The Oxford Companion to American Military History | 2000 | | © The Oxford Companion to American Military History 2000, originally published by Oxford University Press 2000. (Hide copyright information) Copyright

Reagan, Ronald (1911–2004), actor, governor, U.S. president.Reagan grew up in Dixon, Illinois, in an impoverished family, and worked his way through Eureka (Ill.) College. From a radio station in Des Moines, Iowa, he left for Hollywood, where he worked as a film and TV actor, 1937–66. A captain during World War II, he made training films for the Army Air Forces. Later, as a TV spokesman for General Electric Company, he became an active Republican. Urged by conservative Southern California businesspeople, Reagan entered politics and was elected governor of California, serving from January 1967 to January 1975. A champion of the GOP's conservative wing, Reagan defeated Democrat Jimmy Carter to become president in 1980. He was reelected in 1984.

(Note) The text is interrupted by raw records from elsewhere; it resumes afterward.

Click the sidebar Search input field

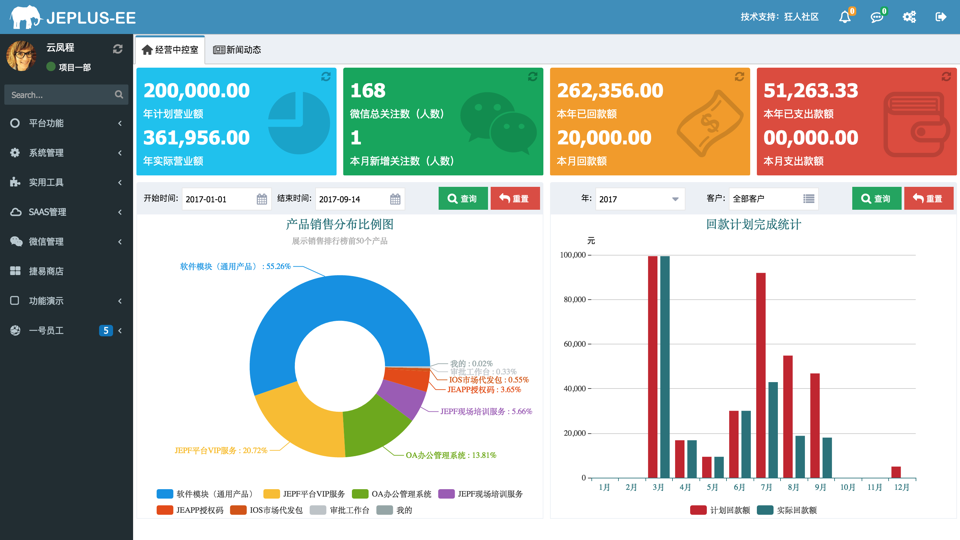[x=58, y=95]
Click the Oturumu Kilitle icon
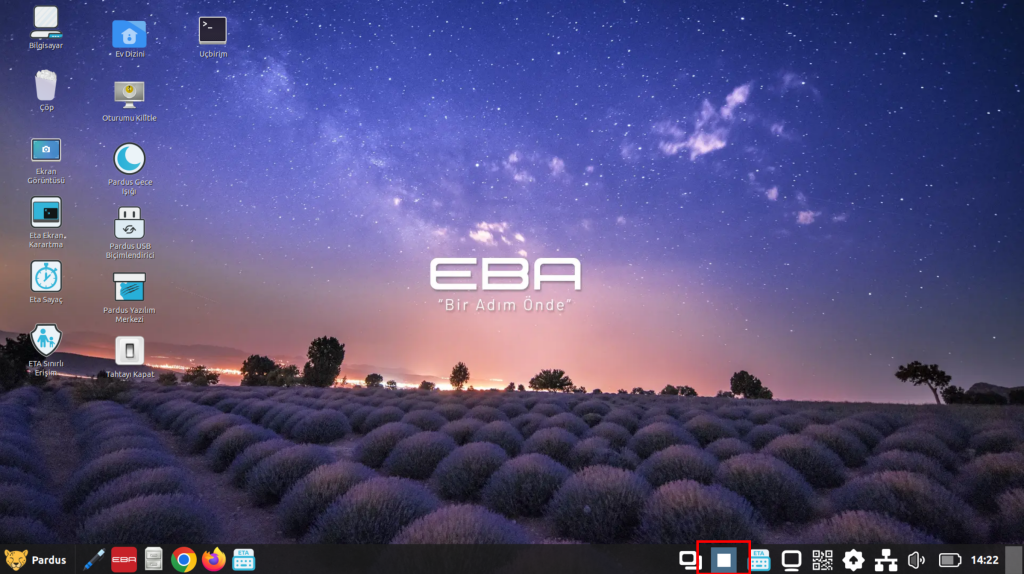 129,95
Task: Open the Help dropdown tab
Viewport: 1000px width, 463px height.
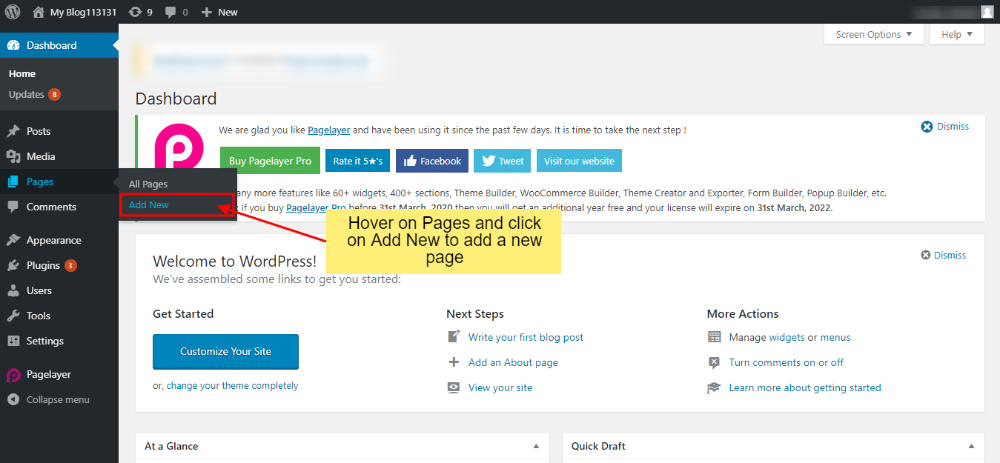Action: (956, 34)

As president (1981–89), Reagan sought to reduce the federal government's domestic programs. Initially, his administration adopted the “supply side” theory to stimulate production and control high inflation through tax cuts and sharp reductions in federal spending. Following a major recession in 1982, economic growth resumed, fueled in part by massive defense spending and a dramatic increase in the national debt.

Reagan's foreign policy was defined by his antipathy toward the Soviet Union, which he called the “evil empire.” He and his security advisers, especially Defense Secretary Caspar Weinberger, called for preparedness for war with the Soviet Union and its allies on a global scale. Exhorting patriotism, Reagan presided over the largest military buildup in peacetime U.S. history: probably around $2.4 trillion on the armed forces, of which an estimated $536 billion represented increases over previous projected trends for the decade. The largest (in inflation‐adjusted dollars) single‐year defense budget was $296 billion in fiscal year 1985.

The massive investment in new weapons systems—from missiles, ships, planes, and tanks to the speculative Strategic Defense Initiative or “Star Wars”—was designed not simply to build American strength but also to push the Soviet Union toward economic bankruptcy. In addition, the Reagan Doctrine offered support to anti‐Soviet guerrillas anywhere. CIA director William Casey provided covert aid in Central America, Africa, the Middle East, and Afghanistan. Reagan sent Marines to Beirut, Lebanon, to aid Christian militias, but he withdrew them after a truck‐bomb killed 241 persons on 23 October 1983. On 25 October, he ordered the U.S. invasion of Grenada in the Caribbean, where pro‐Castro military officers had seized power and were thought to endanger American students. In Central America, Reagan was determined to support the government of El Salvador in its battle with leftist guerrillas and to overthrow the Soviet‐leaning Sandinista regime in Nicaragua by providing direct (or, when Congress prohibited this, covert) aid to anti‐Communist Contra guerrillas. Congressional hearings in 1987 revealed the illegal Iran‐Contra Affair, in which a group in the National Security Council covertly sold weapons to Iranians to help finance the Contra operation. Reagan's popularity plummeted.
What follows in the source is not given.